> _Task prompt_:
Drop the pictures and repeat exactly from the "Select the December downloads bar" line down to the last line of the entries below.

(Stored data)
⟨

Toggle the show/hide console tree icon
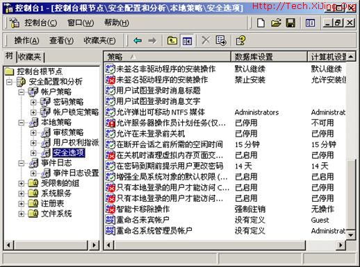Viewport: 360px width, 267px height. pyautogui.click(x=187, y=41)
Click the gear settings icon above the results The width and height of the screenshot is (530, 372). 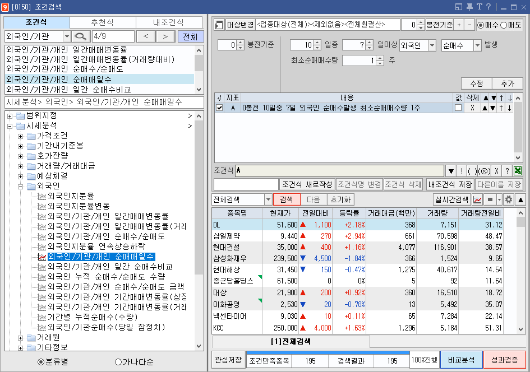[509, 200]
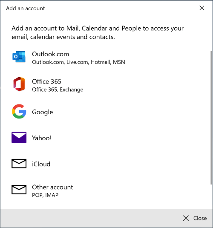Choose the Outlook.com account title
The height and width of the screenshot is (228, 213).
tap(50, 54)
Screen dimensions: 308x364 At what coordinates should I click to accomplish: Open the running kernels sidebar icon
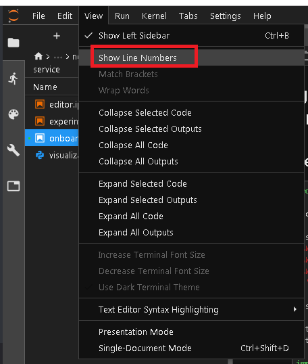click(14, 78)
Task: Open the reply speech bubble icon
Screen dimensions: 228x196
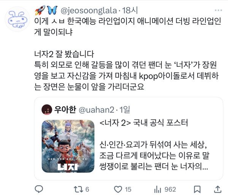Action: coord(39,189)
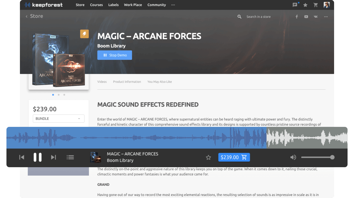The width and height of the screenshot is (354, 198).
Task: Open the store's more options menu
Action: pyautogui.click(x=326, y=17)
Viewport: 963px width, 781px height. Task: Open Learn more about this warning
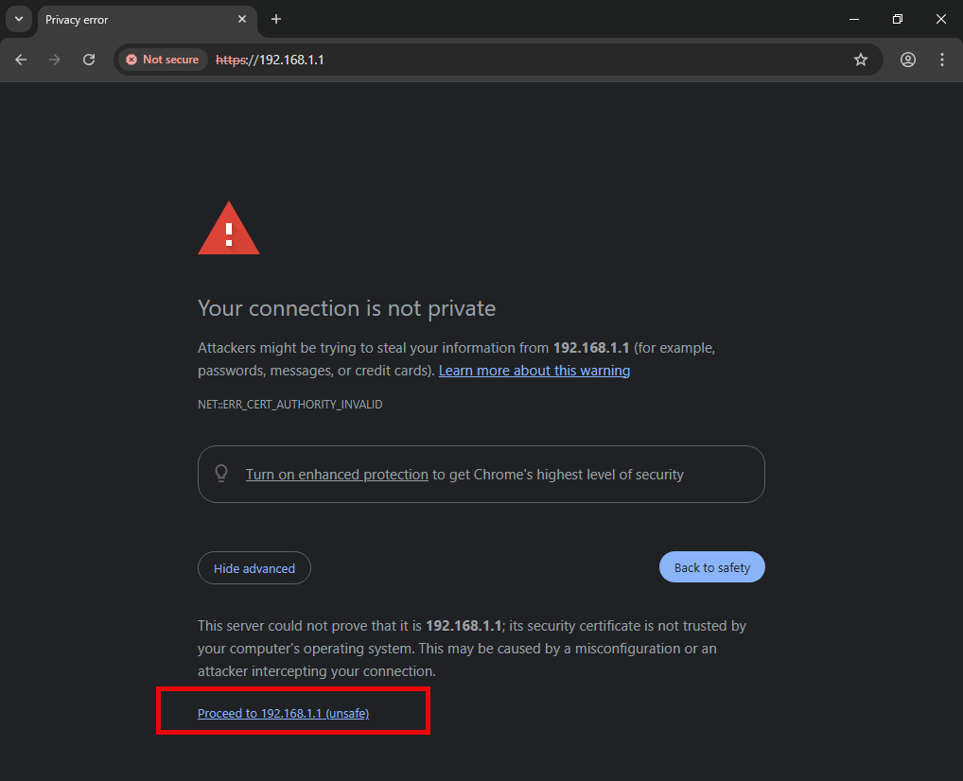pos(534,371)
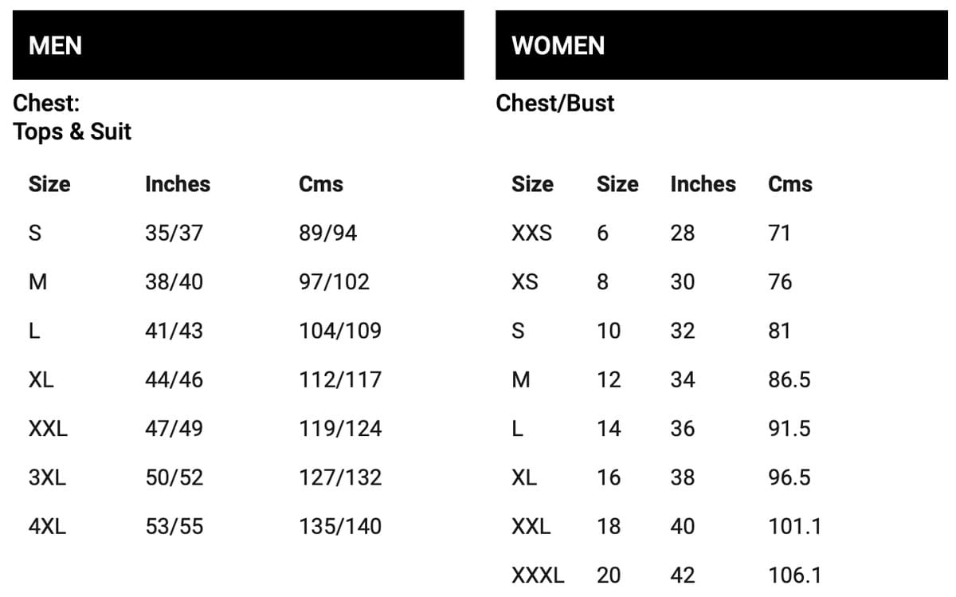Click the men's Inches column header
Image resolution: width=956 pixels, height=597 pixels.
[178, 184]
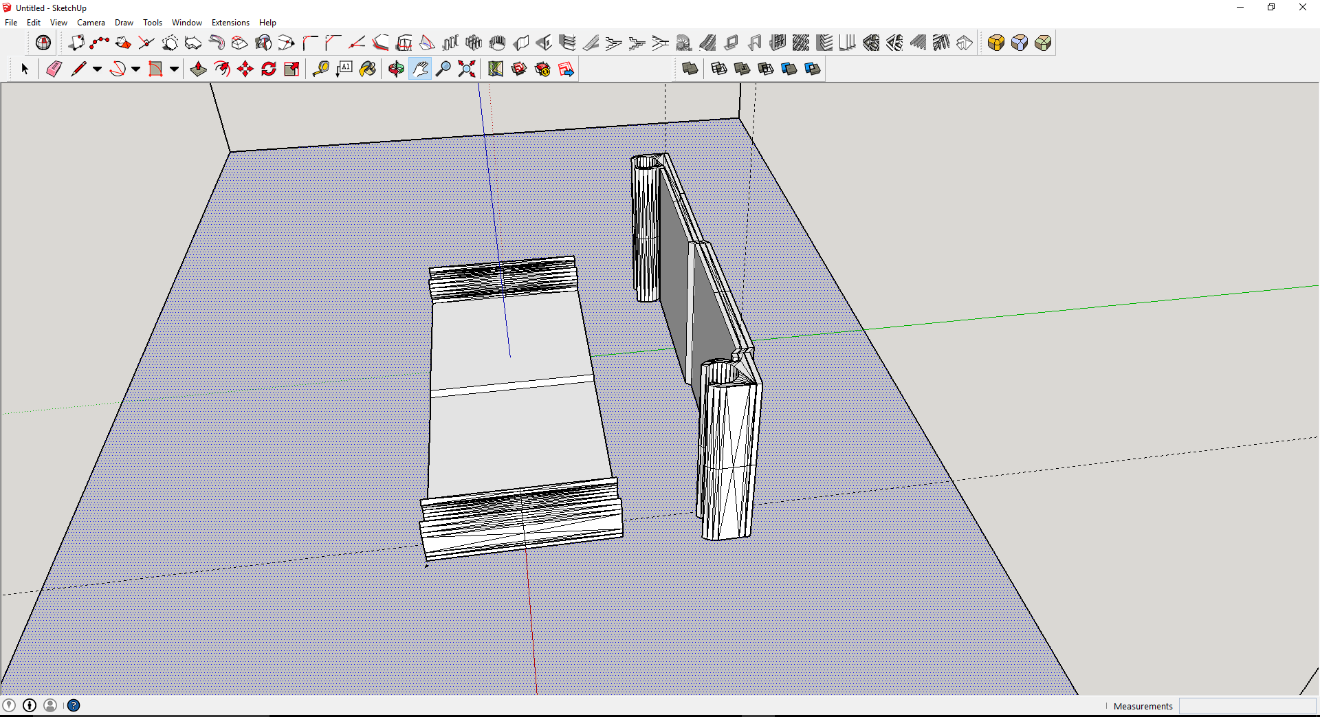Click the blue help question mark button
Viewport: 1320px width, 717px height.
74,705
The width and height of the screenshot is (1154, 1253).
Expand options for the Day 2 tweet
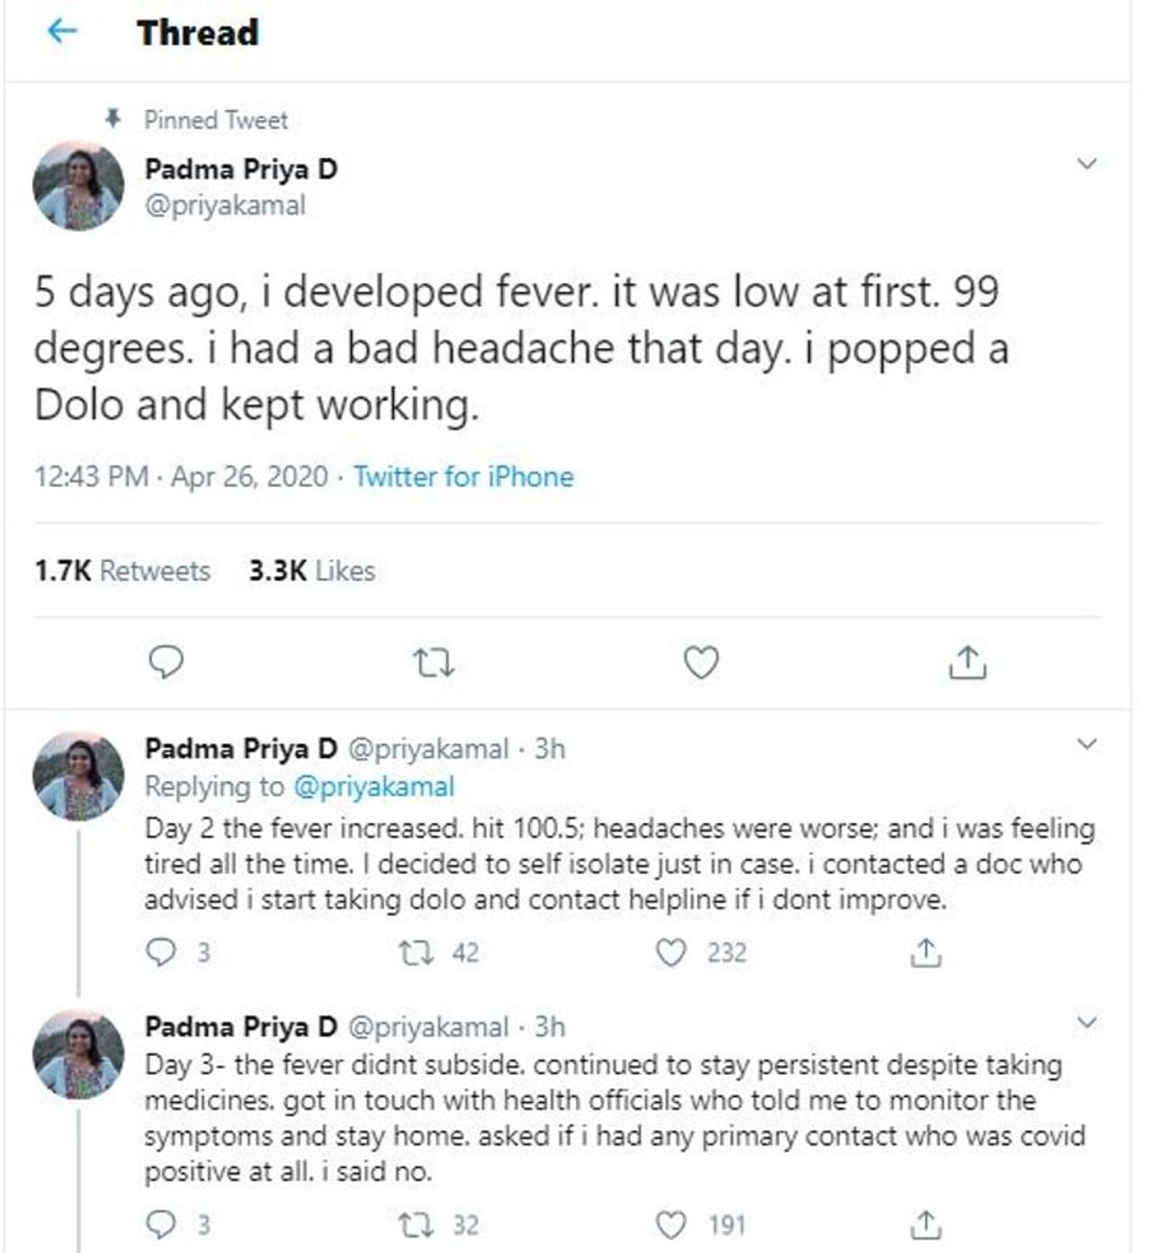click(1087, 744)
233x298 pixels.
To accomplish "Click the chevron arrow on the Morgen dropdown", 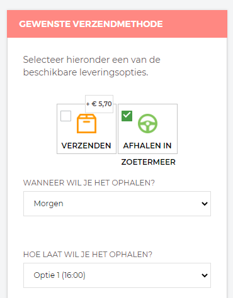I will pos(205,204).
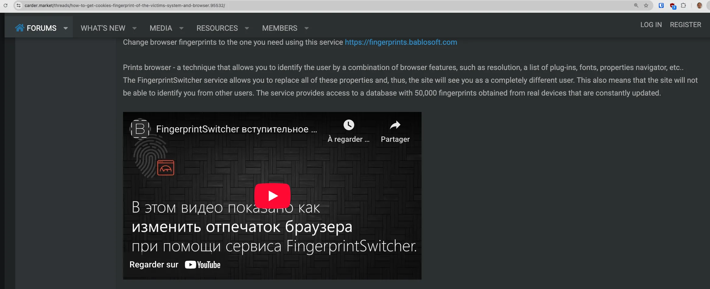Open the Bitwarden shield extension

pyautogui.click(x=661, y=5)
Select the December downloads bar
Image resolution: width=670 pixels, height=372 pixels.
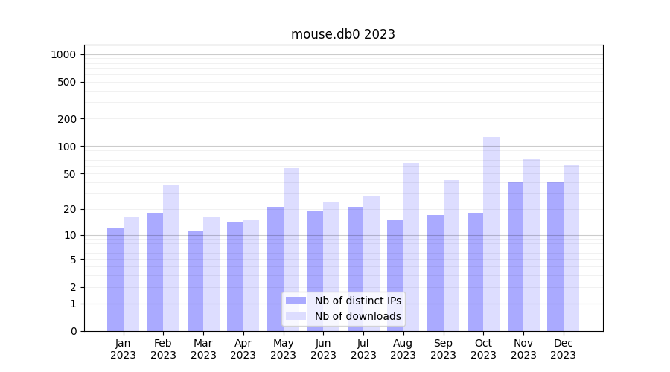pos(571,248)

⟩

> _Exercise result_:
Select the December downloads bar
Image resolution: width=670 pixels, height=372 pixels.
pos(571,248)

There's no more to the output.